97年度著作へ

1997年9月29日

「WorldCom社の経営戦略 」

日本電子計算機 掲載

公文俊平

私が勤務している国際大学グローバル・コミュニケーション・センター(グローコム)では、数年前から「智業=企業協働プログラム」と称して私どもと会員企業の方々との間の共同研究会を開いている。今年は、(1 )情報通信新時代、(2 )電子商取引、(3 )複雑系の理論と社会科学という三つのテーマのもとに研究会シリーズを組んでいるのだが、つい先日、情報通信新時代のグループで、ワールドコム・ジャパンの池内社長から、同社の経営戦略についてお話を伺う機会があり、強い感銘を受けたので、今回はそれについて若干のコメントをしてみたい。

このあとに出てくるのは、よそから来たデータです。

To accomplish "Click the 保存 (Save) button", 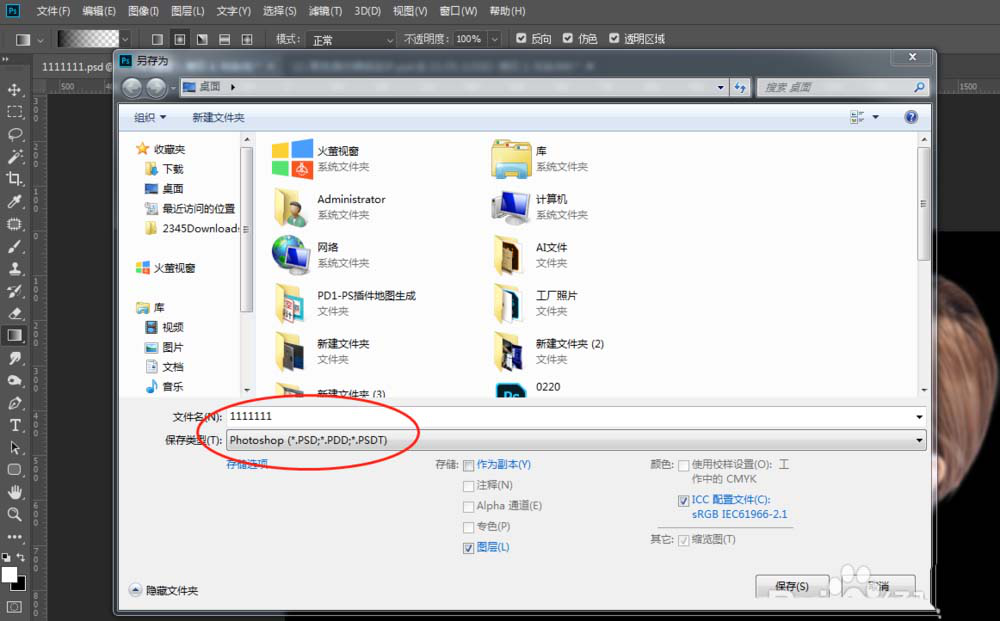I will (791, 586).
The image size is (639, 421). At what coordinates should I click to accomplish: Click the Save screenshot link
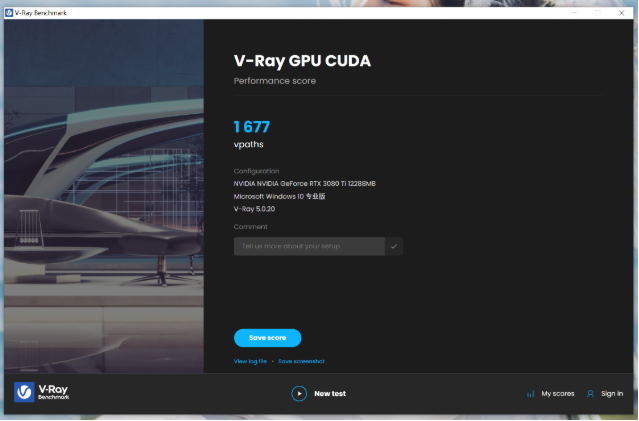click(301, 361)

前回紹介したハント前FCC委員長の演説の中に、「現在の長距離会社対地域会社の間の競争は、実はインターネットを構築しようとする会社とその他の会社との間の争いだ」という言葉があったことを、ご記憶だろうか。「新種(new breed )の通信会社」とも呼ばれるワールド・コム社は、単なる長距離会社ではなく、まさにインターネットを構築しようとする会社の代表的な存在なのである。

同社は、全米第四位の長距離(かつ国際)電話会社としてのワールドコム本体と、既存の地域電話会社をバイパスする光ファイバー網を市内に敷設してきたMFS社と、インターネット・サービス・プロバイダー最大手のUUNet社とから構成されている。その経営戦略の特徴は、グローバルに活躍する企業のビジネス上の通信需要にこたえるべく、自前の光ファイバー回線網をグローバルに(もちろん海底や市内にも)張り巡らせて、「エンド・トゥー・エンド」のサービスを企業に提供しているところにある。それも電話だけでなく、インターネット接続サービスの提供をとくに重視している。中でも、当面はインターネットでのFAX通信に大きな需要が出てくると見て、この分野のサービスを拡大する態勢を整えている。

私は、ワールドコム社が、グローバルに活躍する企業の通信需要にこたえるのをその経営戦略の中心に据えていること、しかもそこでインターネットを重視している事に、特に興味を引かれた。通信需要が当面もっとも急速に拡大するのがまさにこの分野である事は、いまやほとんど疑問の余地がない。しかも、それは同時に、一種の「クリーム・スキミング」戦略でもある。急速な成長を続けている同社ではあるが、他の世界的な通信会社に匹敵する巨大化は、志向していないのだという。むしろ、(恐らくはエンド・トゥー・エンドの一体型サービスの規模の経済が限界に到達するあたりで)後は相互接続に切り替えるのだという。インターネットの分野でも、MFS社が開発してきた商用相互接続サービス(IX)を、今後も強化していく方針をとっているそうだ。

確かに、取り引きの相手を比較的少数のグローバル企業に絞って、それに対しては高速幹線網と市内アクセス網の両方をもったエンド・トゥー・エンドのサービスをワンストップ・ショッピングで提供していこうという戦略は、将来的にはそれらの企業の「イントラ/イクストラネット」部分のサービスを担当する事にもつながり、小回りも利かなければ、電話の呪縛からもなかなか自由になれない巨大電話会社との競争戦略としては高い合理性を持っているといえるだろう。しかもサービスの体系が閉じているのではなく、相互接続の形で外部にも開かれているとすれば、なおさらである。

もちろんワールドコム社一社でこのような対グローバル企業サービスのすべてをまかないきれるはずはないとすれば、他にも同様な戦略を取る会社がいくつも出現して、競争・共存する可能性は大きいだろう。例えば、国際通信の分野にこれから進出するNTTなどは、まさに同じような戦略を採用すべきであって、同時にこれまで国内でのインターネット接続サービスとして展開されてきたOCNにも、このような観点からの新しい位置づけと再編成が望まれるように思う。

しかし、問題はそれだけで十分かである。ワールドコム的なグローバル戦略だけが、情報通信新時代の戦略のすべてであるとすれば、高度な情報通信サービス、とりわけインターネットへの高速アクセスをめぐる、大きな企業間格差、あるいは地域間格差が、少なくとも当分の間、発生し拡大しつづける事はほとんど不可避だろう。上に見たようなエンド・トゥー・エンドのサービスの「エンド」の存在する部分は、一部の大都市の一部の地域に当面は限定されざるを得ないと思われるからである。

そうだとすれば、そして、全国すべての地域に、地域内および地域間の高速・広帯域通信サービスへの業務上および生活上のニーズが、可能性としては大きいのだとすれば、それに正面からこたえるための戦略や主体も、また必要とされることは明らかである。私どもが提唱しているCANのコンセプトはまさにそこに焦点を合わせたものである。恐らく全体としての情報化は、ワールドコム的なグローバルな戦略と、私どものいうCANの構築・運用をめざす戦略とが互いに補完的に展開されていく中で、初めて円滑に進みうるのではないだろうか。

NTTの新長距離会社と地域会社には、この意味での分業をぜひ期待したい。